All function pointers have the same representation+alignment and can be converted to any other function pointer type and back again.
Nothing more is required.
The committee arrived at these guarantees by examining all current implementations and machines and codifying as many guarantees as they could.
On architectures where pointers are naturally word pointers instead of character pointers, you get data pointers of different sizes.
On architectures with different size code / data spaces (many micro-processors), or where additional info is needed for properly invoking functions (like itanium, though they often hide that behind a data-pointer), you get code pointers of different size from data pointers.
So, in C, what justification, standard, or documentation describes why not all pointers are the same size on the same architecture?
C11 : 6.2.5 p(28):
A pointer to void shall have the same representation and alignment requirements as a pointer to a character type.
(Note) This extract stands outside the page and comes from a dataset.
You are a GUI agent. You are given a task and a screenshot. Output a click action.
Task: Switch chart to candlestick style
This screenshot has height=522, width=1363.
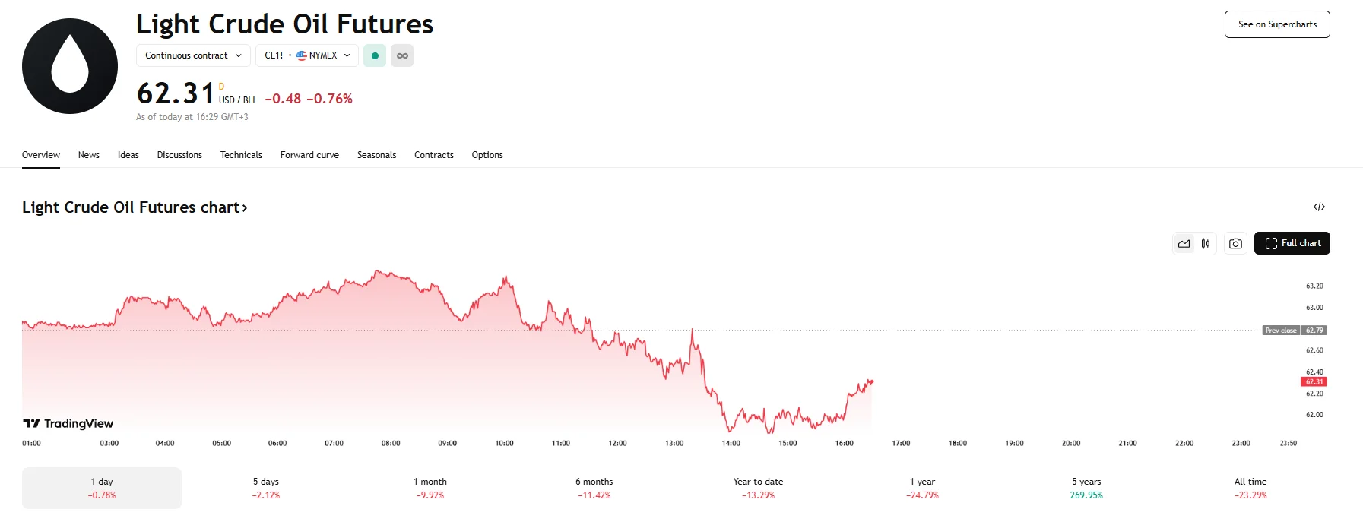click(x=1205, y=243)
Similarly, pointers to qualified or unqualified versions of compatible types shall have the same representation and alignment requirements. All pointers to structure types shall have the same representation and alignment requirements as each other. All pointers to union types shall have the same representation and alignment requirements as each other. Pointers to other types need not have the same representation or alignment requirements.
6.3.2.3 Pointers p(8):
A pointer to a function of one type may be converted to a pointer to a function of another type and back again; the result shall compare equal to the original pointer. If a converted pointer is used to call a function whose type is not compatible with the pointed-to type, the behavior is undefined.
This clarifies that pointers to data and pointers to functions are not of the same size.
One additional point:
Q: So, is it safe to say that, while I don't have to explicitly use the far/near keywords when defining a pointer, this is handled automatically "under the hood" by the compiler?
A: http://www.unix.com/programming/45002-far-pointer.html
It's a historical anachronism from segmented architectures such as the
8086.
Back in the days of yore there was the 8080, this was an 8 bit
processor with 16 bit address bus, hence 16 bit pointers.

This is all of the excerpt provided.